Hm. This was really a major surprise: [OAuth spec]

OAuth includes a Consumer Key and matching Consumer Secret that together authenticate the Consumer (as opposed to the User) to the Service Provider.

I.e., the service provider needs to know the consumer service in advance. Although the spec says

Consumer Secrets MAY be an empty string when no Consumer verification is needed.

the approach is clear.

So, what’s my issue? It’s simply that the Consumer Key kills spontaneous federation. For example, OAuth might get very handy with the opening of the social networks, but not all social networks can (and much less should!) be registered to each other; with these 93 services, it would require 8556 registrations. Furthermore, these registrations could slow the growth rate of new services as the users had to wait for the services to register with each other. And, while I wouldn’t like to sound too cynic, this allows services to completely deny federation with other, chosen services. (Read: ‘big services’ may easily cripple ‘small services’ by closing them off).
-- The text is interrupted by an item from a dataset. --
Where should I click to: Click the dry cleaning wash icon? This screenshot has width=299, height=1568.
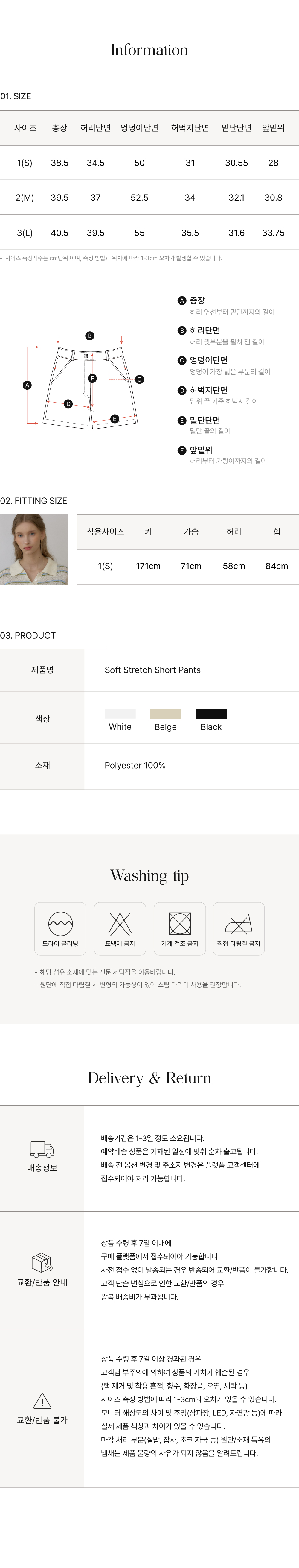click(x=60, y=923)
Please correct me, but it seems the OAuth board took a step backward from OpenID. I’m a huge fan of OpenID, and I’d like to see also the OAuth taking the bright path.

Even Google’s own protocol has a more friendly approach in this regard (see also x-google-token):

Decide whether or not to register your web application. Registered web applications have the advantage of being trusted by Google; the standard caveat displayed to users on the Google login page is omitted.

Vs. “you MAY not need to register your application.” (Emphasis not mine, although the quote somewhat adapted..) But, at least the Google doesn’t punch you to the nose for a welcome (and that’s really something.. :)

This was also interesting (from OAuth; my bolds):

Service Providers SHOULD NOT rely on the Consumer Secret as a method to verify the Consumer identity, unless the Consumer Secret is known to be inaccessible to anyone other than the Consumer and the Service Provider.

Well, is it secret or not.. So, you still need to do IP-based authorization? This also undermines the “allows the Service Provider to vary access levels”.

I hope that I’m wrong and someone corrects me. I really would like to have an open federation mechanism.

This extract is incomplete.